My dose is 14g for double basket. Tamped to 30lbs. Timer set to 27 seconds. The espresso itself has a citrus finish but not sour. I would like for it to be a lot smoother. However, puck seems to be muddy.

Could I be under dosing or grind too fine?

Thanks


----------



## froggystyle (Oct 30, 2013)

What weight are you getting out?


----------



## froggystyle (Oct 30, 2013)

Try taking your weight up 15/16g and see what it looks like after, may be to much room left in the basket.


----------



## hilltopbrews (May 17, 2013)

I'm afraid I don't weight it. I just watch for the blonding.


----------



## jeebsy (May 5, 2013)

How do you know what your dose is then?


----------



## hilltopbrews (May 17, 2013)

I just weigh the grounds. Not the result


----------



## froggystyle (Oct 30, 2013)

If your weighing in, then weigh out, no big deal to pop your scales under cup and zero them...


----------



## hilltopbrews (May 17, 2013)

I'll increase it to 16g and will let you know the result


----------



## jeebsy (May 5, 2013)

Go by taste mainly, don't look in to the puck too much


----------



## hilltopbrews (May 17, 2013)

Ok I've increased it to 16grams, weighed the result and it was 34grams. Would that be ideal? Apologies but I'm still getting my head around the brew ratios!

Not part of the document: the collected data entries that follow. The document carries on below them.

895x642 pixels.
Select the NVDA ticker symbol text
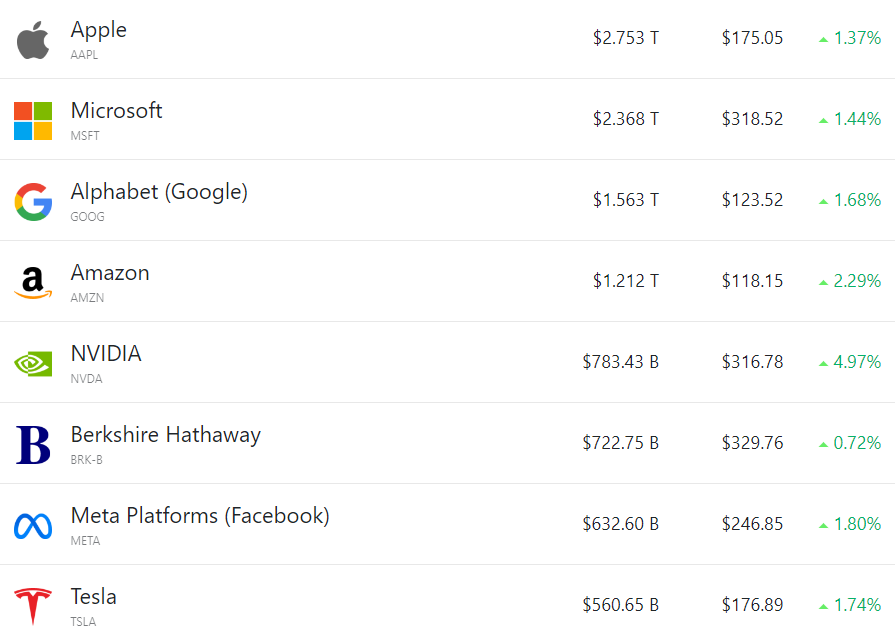click(86, 379)
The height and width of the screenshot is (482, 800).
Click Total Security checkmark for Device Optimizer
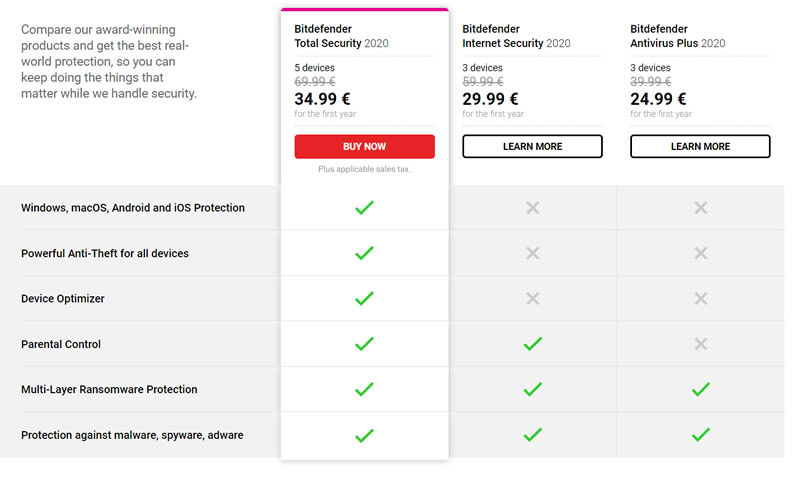[x=364, y=298]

Tastewise, I think it is balanced. Not too bitter but quite strong. Anyway, Puck is not too muddy. It's just slightly wet. I'll keep practicing and improve on the dosing bit.


----------



## froggystyle (Oct 30, 2013)

errrr, you weighed it and it came out as ml ?

You should be weighing the output as grams?


----------



## hilltopbrews (May 17, 2013)

Oh sorry it's grams! I was looking at the shot glass. It had an ml written on the side.


----------



## hilltopbrews (May 17, 2013)

Ok I've edited the correct measurement.


----------



## froggystyle (Oct 30, 2013)

How long did it take to get that weight from hitting go to hitting stop?


----------



## hilltopbrews (May 17, 2013)

Actually it wasn't even more than 20seconds. I thought it was too quick


----------



## hilltopbrews (May 17, 2013)

I understand it has to be 27seconds to 30 to produce an ounce but I don't seem to be able to achieve that


----------



## froggystyle (Oct 30, 2013)

Take you grind a little finer, say quarter of a turn on the MC2...


----------



## hilltopbrews (May 17, 2013)

froggystyle said:


> Take you grind a little finer, say quarter of a turn on the MC2...

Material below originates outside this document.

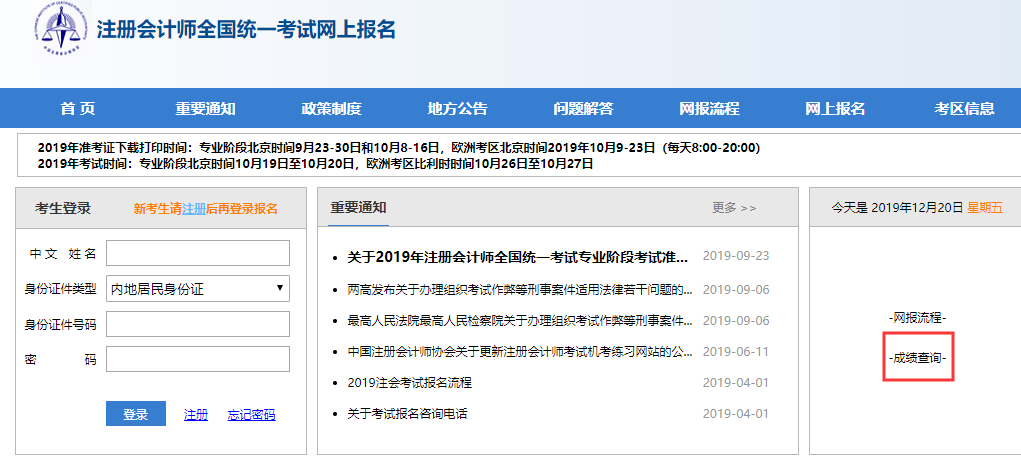Open 问题解答 navigation item
Screen dimensions: 1021x461
click(x=583, y=109)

Yes I will try that. Thanks.


----------



## hilltopbrews (May 17, 2013)

Yea I'm also shopping for a better scales. Mine won't fit when portafilter's attached. Either that or my shot glass is too tall.


----------



## froggystyle (Oct 30, 2013)

If your pouring singles then you can pop the spout of the PF, or take the drip tray out and put small shot glass under the pipe.

All temporary of course till you get some slim scales.


----------



## aphelion (Nov 23, 2012)

Hi Sarah, sounds like you are getting closer.

I always find the 1.6 ratio to be a good starting point (if you're not already doing that).

Just multiply your 16g (or whatever you start with in the basket) by 1.6, and that gives you a weight out (25.6g).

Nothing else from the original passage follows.